** Begin Records to use **
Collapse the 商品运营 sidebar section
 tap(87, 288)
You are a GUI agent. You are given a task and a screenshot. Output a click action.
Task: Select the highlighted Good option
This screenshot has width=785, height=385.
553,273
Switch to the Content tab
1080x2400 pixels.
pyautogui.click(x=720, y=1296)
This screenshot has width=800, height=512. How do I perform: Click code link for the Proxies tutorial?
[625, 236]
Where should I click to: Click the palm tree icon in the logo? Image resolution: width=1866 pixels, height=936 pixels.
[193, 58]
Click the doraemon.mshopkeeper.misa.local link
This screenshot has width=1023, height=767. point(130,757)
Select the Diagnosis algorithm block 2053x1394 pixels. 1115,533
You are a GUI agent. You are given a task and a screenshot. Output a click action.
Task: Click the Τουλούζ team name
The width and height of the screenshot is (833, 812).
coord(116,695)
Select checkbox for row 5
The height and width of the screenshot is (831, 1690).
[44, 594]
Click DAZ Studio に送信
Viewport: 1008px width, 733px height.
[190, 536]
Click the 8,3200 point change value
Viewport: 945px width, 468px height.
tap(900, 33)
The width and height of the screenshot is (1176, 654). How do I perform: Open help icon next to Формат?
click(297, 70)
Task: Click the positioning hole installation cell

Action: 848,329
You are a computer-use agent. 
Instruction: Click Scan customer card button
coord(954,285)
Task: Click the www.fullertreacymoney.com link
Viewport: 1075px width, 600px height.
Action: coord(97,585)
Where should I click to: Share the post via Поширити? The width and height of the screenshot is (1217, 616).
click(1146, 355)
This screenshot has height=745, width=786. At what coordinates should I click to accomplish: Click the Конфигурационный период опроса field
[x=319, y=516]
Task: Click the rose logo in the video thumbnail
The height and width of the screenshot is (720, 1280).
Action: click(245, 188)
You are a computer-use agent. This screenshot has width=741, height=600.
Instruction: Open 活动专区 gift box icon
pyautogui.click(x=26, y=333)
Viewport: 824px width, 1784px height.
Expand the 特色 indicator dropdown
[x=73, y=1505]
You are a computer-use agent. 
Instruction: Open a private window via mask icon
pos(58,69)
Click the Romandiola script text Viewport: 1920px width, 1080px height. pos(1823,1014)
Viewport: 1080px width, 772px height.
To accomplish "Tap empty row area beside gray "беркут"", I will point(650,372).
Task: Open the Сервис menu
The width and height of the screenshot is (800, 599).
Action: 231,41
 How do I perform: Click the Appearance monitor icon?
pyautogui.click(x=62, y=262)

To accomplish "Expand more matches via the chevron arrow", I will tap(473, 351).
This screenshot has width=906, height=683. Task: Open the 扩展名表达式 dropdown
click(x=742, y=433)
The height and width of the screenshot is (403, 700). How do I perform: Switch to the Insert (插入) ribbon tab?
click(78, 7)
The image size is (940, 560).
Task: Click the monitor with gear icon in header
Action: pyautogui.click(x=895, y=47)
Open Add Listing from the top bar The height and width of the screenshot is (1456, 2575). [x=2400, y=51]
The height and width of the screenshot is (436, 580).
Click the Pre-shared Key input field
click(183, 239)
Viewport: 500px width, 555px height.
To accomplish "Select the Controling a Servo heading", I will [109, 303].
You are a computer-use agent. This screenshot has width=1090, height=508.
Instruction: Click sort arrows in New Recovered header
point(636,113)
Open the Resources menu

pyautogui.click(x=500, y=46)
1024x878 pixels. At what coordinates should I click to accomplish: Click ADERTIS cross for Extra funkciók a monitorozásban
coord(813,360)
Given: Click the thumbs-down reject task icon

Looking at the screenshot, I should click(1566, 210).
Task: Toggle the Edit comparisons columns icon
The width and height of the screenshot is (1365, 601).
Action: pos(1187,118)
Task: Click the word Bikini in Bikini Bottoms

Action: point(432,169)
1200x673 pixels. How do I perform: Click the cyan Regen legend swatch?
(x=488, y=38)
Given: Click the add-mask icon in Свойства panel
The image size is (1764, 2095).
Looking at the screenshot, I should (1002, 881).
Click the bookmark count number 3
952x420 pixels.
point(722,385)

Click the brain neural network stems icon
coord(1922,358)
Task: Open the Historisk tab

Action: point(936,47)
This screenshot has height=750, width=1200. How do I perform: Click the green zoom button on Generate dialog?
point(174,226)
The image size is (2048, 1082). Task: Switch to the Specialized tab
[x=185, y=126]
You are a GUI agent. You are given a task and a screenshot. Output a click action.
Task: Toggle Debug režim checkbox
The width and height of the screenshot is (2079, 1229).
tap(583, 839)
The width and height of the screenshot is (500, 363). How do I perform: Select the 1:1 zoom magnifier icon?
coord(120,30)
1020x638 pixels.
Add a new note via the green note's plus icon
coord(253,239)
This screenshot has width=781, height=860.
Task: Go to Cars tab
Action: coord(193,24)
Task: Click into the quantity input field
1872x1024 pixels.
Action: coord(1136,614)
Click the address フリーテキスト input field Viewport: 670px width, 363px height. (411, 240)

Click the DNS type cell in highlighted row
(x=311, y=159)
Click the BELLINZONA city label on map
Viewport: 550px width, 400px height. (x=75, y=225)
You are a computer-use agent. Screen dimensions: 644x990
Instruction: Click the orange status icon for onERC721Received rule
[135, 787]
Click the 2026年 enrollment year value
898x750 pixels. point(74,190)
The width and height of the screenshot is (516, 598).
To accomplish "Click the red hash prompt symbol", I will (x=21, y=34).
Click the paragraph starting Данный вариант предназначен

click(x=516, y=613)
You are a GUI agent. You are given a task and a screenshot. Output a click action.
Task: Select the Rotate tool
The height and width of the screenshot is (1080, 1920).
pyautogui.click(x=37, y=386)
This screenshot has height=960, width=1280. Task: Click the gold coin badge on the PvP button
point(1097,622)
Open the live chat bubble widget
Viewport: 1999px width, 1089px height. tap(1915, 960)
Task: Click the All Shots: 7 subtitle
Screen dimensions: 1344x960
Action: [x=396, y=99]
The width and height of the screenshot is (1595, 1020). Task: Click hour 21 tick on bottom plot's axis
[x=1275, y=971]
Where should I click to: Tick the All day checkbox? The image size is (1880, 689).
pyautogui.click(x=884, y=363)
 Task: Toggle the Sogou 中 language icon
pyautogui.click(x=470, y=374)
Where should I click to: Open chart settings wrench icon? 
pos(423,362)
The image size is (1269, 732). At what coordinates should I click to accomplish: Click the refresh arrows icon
** End Records to use **
Return all of the rows above exactly as they are, line for line.

Collapse the 商品运营 sidebar section
 tap(87, 288)
You are a GUI agent. You are given a task and a screenshot. Output a click action.
Task: Select the highlighted Good option
This screenshot has width=785, height=385.
553,273
Switch to the Content tab
1080x2400 pixels.
pyautogui.click(x=720, y=1296)
This screenshot has width=800, height=512. How do I perform: Click code link for the Proxies tutorial?
[625, 236]
Where should I click to: Click the palm tree icon in the logo? Image resolution: width=1866 pixels, height=936 pixels.
[193, 58]
Click the doraemon.mshopkeeper.misa.local link
This screenshot has width=1023, height=767. point(130,757)
Select the Diagnosis algorithm block 2053x1394 pixels. 1115,533
You are a GUI agent. You are given a task and a screenshot. Output a click action.
Task: Click the Τουλούζ team name
The width and height of the screenshot is (833, 812).
coord(116,695)
Select checkbox for row 5
The height and width of the screenshot is (831, 1690).
[44, 594]
Click DAZ Studio に送信
Viewport: 1008px width, 733px height.
[190, 536]
Click the 8,3200 point change value
Viewport: 945px width, 468px height.
tap(900, 33)
The width and height of the screenshot is (1176, 654). How do I perform: Open help icon next to Формат?
click(297, 70)
Task: Click the positioning hole installation cell

Action: 848,329
You are a computer-use agent. 
Instruction: Click Scan customer card button
coord(954,285)
Task: Click the www.fullertreacymoney.com link
Viewport: 1075px width, 600px height.
Action: coord(97,585)
Where should I click to: Share the post via Поширити? The width and height of the screenshot is (1217, 616).
click(1146, 355)
This screenshot has height=745, width=786. At what coordinates should I click to accomplish: Click the Конфигурационный период опроса field
[x=319, y=516]
Task: Click the rose logo in the video thumbnail
The height and width of the screenshot is (720, 1280).
Action: click(245, 188)
You are a computer-use agent. This screenshot has width=741, height=600.
Instruction: Open 活动专区 gift box icon
pyautogui.click(x=26, y=333)
Viewport: 824px width, 1784px height.
Expand the 特色 indicator dropdown
[x=73, y=1505]
You are a computer-use agent. 
Instruction: Open a private window via mask icon
pos(58,69)
Click the Romandiola script text Viewport: 1920px width, 1080px height. pos(1823,1014)
Viewport: 1080px width, 772px height.
To accomplish "Tap empty row area beside gray "беркут"", I will point(650,372).
Task: Open the Сервис menu
The width and height of the screenshot is (800, 599).
Action: 231,41
 How do I perform: Click the Appearance monitor icon?
pyautogui.click(x=62, y=262)

To accomplish "Expand more matches via the chevron arrow", I will tap(473, 351).
This screenshot has width=906, height=683. Task: Open the 扩展名表达式 dropdown
click(x=742, y=433)
The height and width of the screenshot is (403, 700). How do I perform: Switch to the Insert (插入) ribbon tab?
click(78, 7)
The image size is (940, 560).
Task: Click the monitor with gear icon in header
Action: pyautogui.click(x=895, y=47)
Open Add Listing from the top bar The height and width of the screenshot is (1456, 2575). [x=2400, y=51]
The height and width of the screenshot is (436, 580).
Click the Pre-shared Key input field
click(183, 239)
Viewport: 500px width, 555px height.
To accomplish "Select the Controling a Servo heading", I will [109, 303].
You are a computer-use agent. This screenshot has width=1090, height=508.
Instruction: Click sort arrows in New Recovered header
point(636,113)
Open the Resources menu

pyautogui.click(x=500, y=46)
1024x878 pixels. At what coordinates should I click to accomplish: Click ADERTIS cross for Extra funkciók a monitorozásban
coord(813,360)
Given: Click the thumbs-down reject task icon

Looking at the screenshot, I should click(1566, 210).
Task: Toggle the Edit comparisons columns icon
The width and height of the screenshot is (1365, 601).
Action: pos(1187,118)
Task: Click the word Bikini in Bikini Bottoms

Action: point(432,169)
1200x673 pixels. How do I perform: Click the cyan Regen legend swatch?
(x=488, y=38)
Given: Click the add-mask icon in Свойства panel
The image size is (1764, 2095).
Looking at the screenshot, I should (1002, 881).
Click the bookmark count number 3
952x420 pixels.
point(722,385)

Click the brain neural network stems icon
coord(1922,358)
Task: Open the Historisk tab

Action: point(936,47)
This screenshot has height=750, width=1200. How do I perform: Click the green zoom button on Generate dialog?
point(174,226)
The image size is (2048, 1082). Task: Switch to the Specialized tab
[x=185, y=126]
You are a GUI agent. You are given a task and a screenshot. Output a click action.
Task: Toggle Debug režim checkbox
The width and height of the screenshot is (2079, 1229).
tap(583, 839)
The width and height of the screenshot is (500, 363). How do I perform: Select the 1:1 zoom magnifier icon?
coord(120,30)
1020x638 pixels.
Add a new note via the green note's plus icon
coord(253,239)
This screenshot has width=781, height=860.
Task: Go to Cars tab
Action: coord(193,24)
Task: Click into the quantity input field
1872x1024 pixels.
Action: coord(1136,614)
Click the address フリーテキスト input field Viewport: 670px width, 363px height. (411, 240)

Click the DNS type cell in highlighted row
(x=311, y=159)
Click the BELLINZONA city label on map
Viewport: 550px width, 400px height. (x=75, y=225)
You are a computer-use agent. Screen dimensions: 644x990
Instruction: Click the orange status icon for onERC721Received rule
[135, 787]
Click the 2026年 enrollment year value
898x750 pixels. point(74,190)
The width and height of the screenshot is (516, 598).
To accomplish "Click the red hash prompt symbol", I will (x=21, y=34).
Click the paragraph starting Данный вариант предназначен

click(x=516, y=613)
You are a GUI agent. You are given a task and a screenshot. Output a click action.
Task: Select the Rotate tool
The height and width of the screenshot is (1080, 1920).
pyautogui.click(x=37, y=386)
This screenshot has height=960, width=1280. Task: Click the gold coin badge on the PvP button
point(1097,622)
Open the live chat bubble widget
Viewport: 1999px width, 1089px height. tap(1915, 960)
Task: Click the All Shots: 7 subtitle
Screen dimensions: 1344x960
Action: [x=396, y=99]
The width and height of the screenshot is (1595, 1020). Task: Click hour 21 tick on bottom plot's axis
[x=1275, y=971]
Where should I click to: Tick the All day checkbox? The image size is (1880, 689).
pyautogui.click(x=884, y=363)
 Task: Toggle the Sogou 中 language icon
pyautogui.click(x=470, y=374)
Where should I click to: Open chart settings wrench icon? 
pos(423,362)
The image size is (1269, 732). At what coordinates should I click to accomplish: Click the refresh arrows icon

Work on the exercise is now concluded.